Steve Darby has a lot of stories to tell, like the time he was tear-gassed in Bahrain – accidentally, of course. “Believe me, it works,” he says.
He remembers a game in Thailand played in front of 20,000 silent monks; he recalls players in Fiji drinking in the middle of matches; he recollects chicken blood being placed behind the goal in Malaysia. It was, he says, all part of the fun.
Darby is not like most English coaches. He speaks Arabic, Malay, French and Vietnamese. He’s from Liverpool but has made Asia his home, travelling across the continent in search of work and new experiences.
There was, though, no great plan in place when Darby finished his playing career. He had played at youth level for Tranmere Rovers and as a semi-professional for local clubs but struggled to “make it big”. It was, in his own words, due to a “severe lack of ability”.
His talents were to be utilised elsewhere. Darby trained as a PE teacher in Leeds a formative period of his life. There he learned what it was like to be coached, something he hadn’t experienced as a player.
It was there that he met Merv Beck, a lecturer who, Darby says, “had a massive influence on me”. Without Beck, his journey might have taken a very different direction.
In 1979, having completed his course, Darby was prepared to take a teaching job in England. But a few days before he was due to begin his new role, the phone rang. It was Beck. He offered Darby an opportunity that would change his life forever: a move to Bahrain, to coach the national team.
“It was four times my teaching salary,” he says. “But I would have taken four times less to be a full-time coach.”
Not that it was easy. Darby didn’t speak the language and was unaccustomed to the culture. “I was determined to make it work,” he says. “I taught myself Arabic and I think that’s the key to working abroad: the language and accepting that you’re not going to change the culture of a country.”
From Bahrain, Darby moved to Australia. While taking his FA coaching badges, he had been offered a role with a club in Tasmania. It was originally set to be a one-year contract but he stayed in the country for 18 years, working as Director of Coaching in Tasmania and later as a FIFA instructor for Oceania.

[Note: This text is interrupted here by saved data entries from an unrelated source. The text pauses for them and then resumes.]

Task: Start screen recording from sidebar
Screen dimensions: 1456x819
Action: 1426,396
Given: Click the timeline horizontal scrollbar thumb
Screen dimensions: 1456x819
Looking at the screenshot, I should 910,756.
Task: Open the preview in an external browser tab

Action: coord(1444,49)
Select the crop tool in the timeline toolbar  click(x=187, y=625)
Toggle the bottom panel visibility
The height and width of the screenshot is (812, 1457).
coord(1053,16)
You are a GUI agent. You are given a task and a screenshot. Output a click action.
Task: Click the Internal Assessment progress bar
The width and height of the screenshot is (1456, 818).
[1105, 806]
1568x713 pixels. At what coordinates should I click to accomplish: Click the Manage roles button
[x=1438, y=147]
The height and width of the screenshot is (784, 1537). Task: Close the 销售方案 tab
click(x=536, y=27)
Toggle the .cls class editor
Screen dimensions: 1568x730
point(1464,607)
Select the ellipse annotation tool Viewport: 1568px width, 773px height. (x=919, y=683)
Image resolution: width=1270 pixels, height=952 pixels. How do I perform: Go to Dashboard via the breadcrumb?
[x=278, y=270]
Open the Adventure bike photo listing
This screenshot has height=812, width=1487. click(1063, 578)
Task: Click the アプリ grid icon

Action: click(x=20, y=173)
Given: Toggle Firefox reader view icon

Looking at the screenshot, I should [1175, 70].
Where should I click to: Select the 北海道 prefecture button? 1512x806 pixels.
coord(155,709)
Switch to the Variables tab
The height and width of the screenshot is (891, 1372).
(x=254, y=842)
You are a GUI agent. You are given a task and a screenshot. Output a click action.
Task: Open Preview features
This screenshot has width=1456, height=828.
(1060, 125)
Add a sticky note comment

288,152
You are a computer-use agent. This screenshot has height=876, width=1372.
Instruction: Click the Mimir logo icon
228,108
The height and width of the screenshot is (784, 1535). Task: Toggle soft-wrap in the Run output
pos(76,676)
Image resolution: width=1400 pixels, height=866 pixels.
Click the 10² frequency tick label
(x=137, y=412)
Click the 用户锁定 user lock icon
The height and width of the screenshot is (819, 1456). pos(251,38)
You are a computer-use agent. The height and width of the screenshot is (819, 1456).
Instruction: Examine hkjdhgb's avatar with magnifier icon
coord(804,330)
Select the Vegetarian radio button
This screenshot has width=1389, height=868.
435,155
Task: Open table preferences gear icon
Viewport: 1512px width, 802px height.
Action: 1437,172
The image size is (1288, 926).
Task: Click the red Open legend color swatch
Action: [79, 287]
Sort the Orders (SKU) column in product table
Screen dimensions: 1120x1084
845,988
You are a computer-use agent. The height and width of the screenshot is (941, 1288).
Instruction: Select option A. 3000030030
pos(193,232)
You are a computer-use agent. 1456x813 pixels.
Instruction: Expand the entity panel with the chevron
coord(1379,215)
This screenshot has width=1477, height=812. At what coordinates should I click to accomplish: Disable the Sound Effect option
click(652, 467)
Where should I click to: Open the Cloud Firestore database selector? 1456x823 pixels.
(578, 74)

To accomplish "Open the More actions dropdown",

“It’s a wonderful country and the only barrier to success there is the geography,” he says. “I worked with some great players there: Ned Zelic, Lucas Neill, Brett Emerton, Mark Schwarzer.”
Darby was settled in Australia. He had made a name for himself and grown used to life on the small island off the south coast of the mainland. But adventure was in his nature. And Malaysia, the country where he headed next, proved significantly more lucrative.
“I spent seven years there: three in Johor, three in Perak and one in Kelantan,” he says. “It’s a wonderful football culture but there are hidden secrets. It was where I first encountered match-fixing.
“I learned the language quite quickly,” he continues. “I used to watch old Malay films on away trips and learn from the subtitles. You learn cultural differences too. One of my players rang me once to say he couldn’t train because his mum had said he had to go shopping with her. No matter what I said, mum was the winner.”
By the end, Malaysia’s politics had worn him down. An Australian government representative called and asked if he wanted to coach the Vietnamese women’s team. Darby accepted, and went on to lead the team to a gold medal at the Southeast Asian Games.
“The players were magnificent and the most dedicated professionals you could ever want,” he explains. “But no one spoke English – not even three of my translators. The fourth rescued me and made the victory possible.”
A brief return to England followed in 2001, as Darby took up a position as a youth coach at Sheffield Wednesday. But the lure of Asia – and the financial package offered – proved too strong.
“Again, I was called out of nowhere and offered a job in Singapore at Home United,” Darby says. “This time it was six times my salary, so off I went. We won the league and cup double, and reached the semi-finals of the AFC Cup, which was a massive achievement.
“I moved back to Perak in Malaysia for three seasons and then I got a call from Peter Reid. He wanted me to come in as a coach while he was managing Thailand. I took the call in Lebanon on an AFC Cup trip; I actually thought it was a wind-up.”
It wasn’t. Darby spent three years in Thailand, working alongside Peter Reid, and later Bryan Robson.
“They were top-class managers and great blokes off the pitch,” he says. “I learnt a massive amount from them.”
By 2008 he had covered most of Asia, but he wasn’t finished yet. He worked in India, at Mohun Bagan and Mumbai City (where he coached Nicolas Anelka), before taking charge of the Laos national team. All were valuable experiences.
“It taught me how lucky I am to wake up every morning and do what I love,” he says. “I’ve seen the extremes of both poverty and wealth in different countries. I didn’t think when I was at Anfield Road School that I would meet kings, sultans, presidents and prime ministers. I’ve met lots of great people, many of whom I’m still in contact with.”
Darby has also learned that opportunities can be scarce. It would, he believes, be wise for English coaches to move abroad if they’re struggling to progress at home.
“Everyone should take the chance if offered a good contract,” he says. “You never know where it might lead.”